> **EXTRACT PROVIDED**
If running into trouble, feel free to use or clone the environment here: /ix3/djishnu/alw399/envs/rhino

From command line

Use the full path if you are not calling slide.py from the same directory

python slide.py \
    --x_path /path/to/your/features.csv \
    --y_path /path/to/your/labels.csv \
    --out_path /path/to/output/directory
In a notebook
import sys
sys.path.append('src/SLIDE')

from slide import OptimizeSLIDE

# Configure input parameters
input_params = {
    'x_path': '/path/to/your/features.csv',
    'y_path': '/path/to/your/labels.csv',
    'fdr': 0.1,
    'thresh_fdr': 0.1,
    'spec': 0.2,
    'y_factor': True,
    'niter': 500,
    'SLIDE_top_feats': 20,
    'rep_CV': 50,
    'pure_homo': True,
    'delta': [0.01],
    'lambda': [0.5, 0.1],
    'out_path': '/path/to/output/directory'
}

# Initialize and run SLIDE
slider = OptimizeSLIDE(input_params)

> **DIRECTIVE 1**
Rewrite the records as a numbered list, starting at the line with "Click 'Showing 1-5 of 25 queries' text" and continuing up to and including the last line of the records. Skip blank lines and leave out the pictures.

> **DATA SHOWN**
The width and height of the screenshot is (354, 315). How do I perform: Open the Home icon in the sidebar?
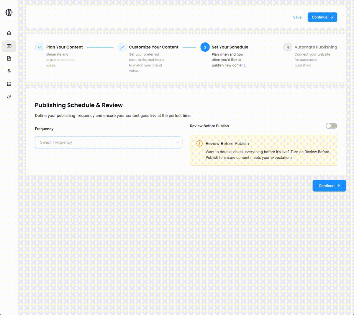(9, 33)
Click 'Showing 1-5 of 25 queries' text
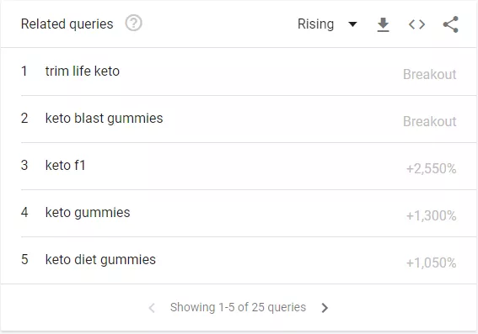478x334 pixels. pos(238,307)
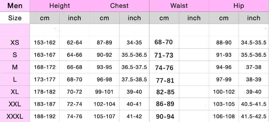Select the Chest column header
This screenshot has height=122, width=269.
[x=119, y=6]

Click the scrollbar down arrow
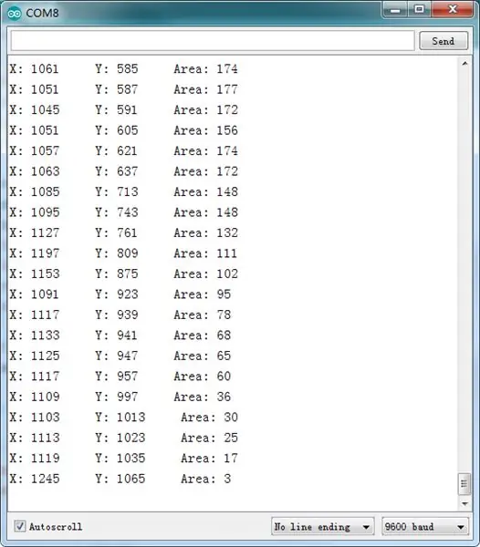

> **DIRECTIVE 2**
Reproduce the SLIDE usage instructions word for word, from "If running into" up to and including "sys.path.append('src/SLIDE')".

> **CORRECT RESULT 1**
1. Click 'Showing 1-5 of 25 queries' text
2. 478x334 pixels. pos(238,307)
3. Select the Chest column header
4. This screenshot has height=122, width=269.
5. [x=119, y=6]
6. Click the scrollbar down arrow

> **CORRECT RESULT 2**
If running into trouble, feel free to use or clone the environment here: /ix3/djishnu/alw399/envs/rhino

From command line

Use the full path if you are not calling slide.py from the same directory

python slide.py \
    --x_path /path/to/your/features.csv \
    --y_path /path/to/your/labels.csv \
    --out_path /path/to/output/directory
In a notebook
import sys
sys.path.append('src/SLIDE')